=== DOCUMENT SECTION ===
.....
I will keep you guys updated with the results of the supplement.

Here's a website that has lotions for "chicken skin", an article & FAQ's:

http://www.dermadoctor.com/pages/Conditiondetail74.asp?WID=%7BDAF5E127%2D6A07%2D4DE 5%2D932D%2DC8486F6A2D3E%7D


----------



## jade mahrie (Jun 2, 2008)

Hey Miss MAC! I have this same problem.. on the backs of my upper legs also =/ Dont feel bad <3

Formerly, known as *itsJADEbiitch*


----------



## Ambonee (Jun 2, 2008)

Add another one to list 
	

	
	
		
		

		
		
	


	




 I've had it most of my life. It started on the upper arms and have now spread down and covered my entire arms up and down 
	

	
	
		
		

		
		
	


	




  My mom has it too. I was always told by my doctor that it was an allergy to the sun and to wear long sleeves...yeah in California where it get's up to 110 degrees in the summer...right...

I just recently started using a line from Sephora specifically for KP and it's by DERMAdoctor. I Like the scrub which you use twice a week and the moisturizing therapy which you use twice a day (I'm so not good at routines) and with this you are really sensitive to the sun so you NEED to wear sunblock, which by the way did wonders when I was working at the Chanel counter last summer, I would use Clarins sunblock and I swear after a week of using sunblock on my arms my arms improved a lot! bleh! I just need to get back on my DERMAdoctor routine because it had great reviews and seems to help when I actually use it lol.
.....
=== DATA ===
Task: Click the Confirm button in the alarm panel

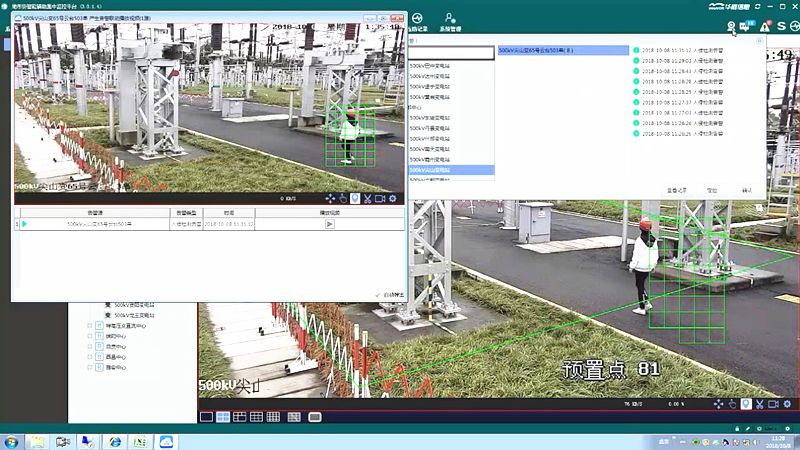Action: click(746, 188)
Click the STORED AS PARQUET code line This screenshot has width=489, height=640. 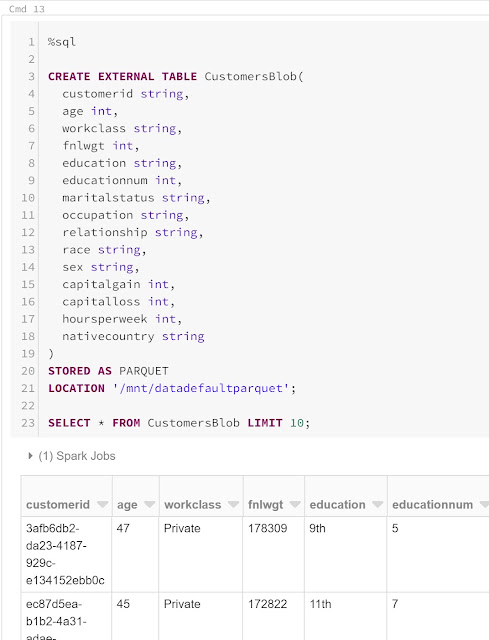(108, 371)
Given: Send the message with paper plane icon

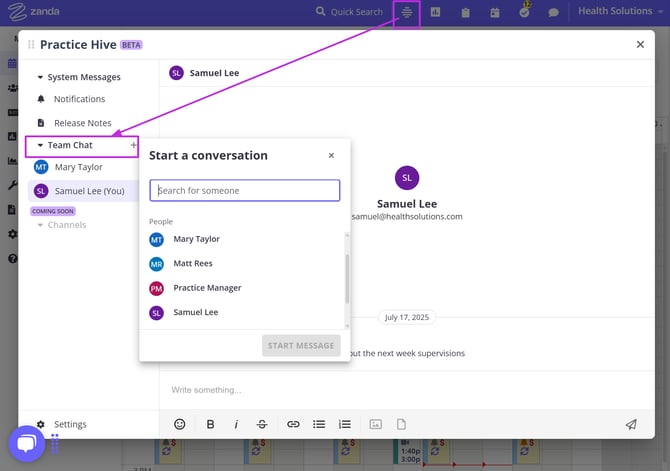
.....
=== WORK ITEM ===
Continue the forum thread about "chicken skin" from the point where it stops.

=== ANSWER TO THE PROBLEM ===
But if any of you ladies do actually find something GREAT please DO share *bats eyes*


----------



## laneyyy (Jun 2, 2008)

Oh my... This has always been a problem my WHOLE life. I can realte to most of you ladies as well. It started just on the back of my upper arms, but as the years went by, it just spread, and spread, and SPREAD!!!
	

	
	
		
		

		
		
	


	




 It is horrible. I find myself getting so upset over this, and looking at myself in disgust. I can tell you EVERYTHING you are not supposed to do, because I have done it ALL in a desparate attemp to rid myself of these nasty "bumpy, rough, red, diseased-looking" arms. I have waxed, shaved(ugh DO NOT SHAVE your arms if you have this ish), I have literally scrubed my arms with a pumice stone till they were bleeding, exfoliated, used all types of loofahs, all types of lotions... etc etc etc... Now, things I have found helpful are tanning (which I do religiously, I know that years down the road I am going to pay for it, but It DOES help, something in the sunlight breaks down the extra proteins getting stuck in the hair follicals), and I have found that Dove's Pro-Age body wash hels soften the skin, and reduces the appearance of the bumps. I have never heard of the KP line at Sephora, so you can bet your bottom dollar I am going to be ordering tht stuff PDQ. I hope that you(and the rest of us KP sufferers) can find some relief. It really is a burden, and I know how you feel. I hope that I had some useful information.


----------



## M.A.C. head. (Jun 2, 2008)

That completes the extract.